SELECTED PASSAGE
Superior management often makes all the difference—better execution from teams, more productivity from individual employees and a rich culture that leads companies to thrive. Having the right talent at the top of your organization builds the best foundation for sustainable success.

So that’s why it’s essential that executives identify the right qualities that make managers great when choosing its leaders. A company’s executives must reinforce the importance of these values when delivering the day-to-day direction for each team. It’s equally important that current management assess their own behavior and determine how to consistently improve for the best outcomes.

The future of your business depends on it.

In this post, we’ll explore some of the vital traits that separate the extraordinary leaders from the mediocre ones. Here are five of the most effective ways great managers set themselves up for success.

1. Demonstrate focus

Great managers know how to steady the ship and keep the target destination clearly in sight. With a consistent focus on what matters most to the organization, employees will be inspired to do their best work for the common goal.

Leaders that panic at the first sign of trouble and burden their team with the job of constantly putting out fires will trigger the opposite reaction—a reliable feeling of frustration that leaves assignments incomplete and key metric goals missed.

How do you remain focused at all times? Commit to essential objectives and key results and motivate your team to use each daily task as a move toward the big picture goals.

Average managers, on the other hand, will expect KPIs to be met while overwhelming their employees with non-essential assignments. It might help you earn a few short-term wins, but in the long-run the organization will suffer. Stay focused instead. Instill confidence in your employees that you know where the team is headed.

2. Find what matters most to each employee

Part of what makes management so interesting, but often frustrating, is the myriad of employee personalities you’ll encounter on the job. But it’s the responsibility of the manager to adjust, not the other way around. As Mark Buckingham argued: “identifying and capitalizing on each person’s uniqueness saves time,” but getting to know what makes everyone tick isn’t always easy.

TASK DESCRIPTION
Answer these questions using the article on great managers.
1. How many ways that great managers set themselves up for success does the article promise to present?
2. What job do leaders who panic at the first sign of trouble burden their team with?
3. When a manager encounters many employee personalities, who does the article say must adjust?

MATERIAL PROVIDED
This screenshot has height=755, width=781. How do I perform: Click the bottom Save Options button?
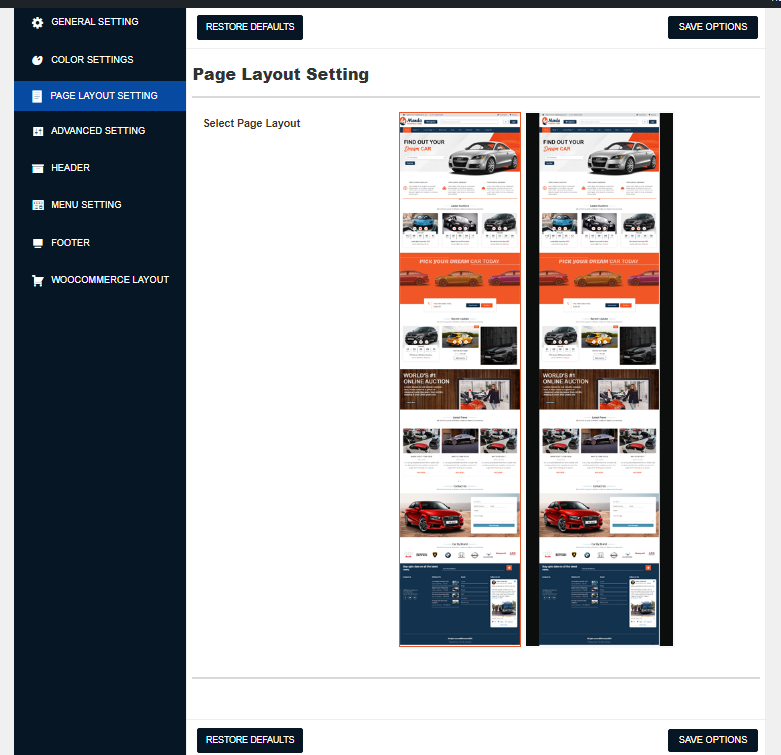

EXPECTED ANSWER
1. Five.
2. Constantly putting out fires.
3. The manager.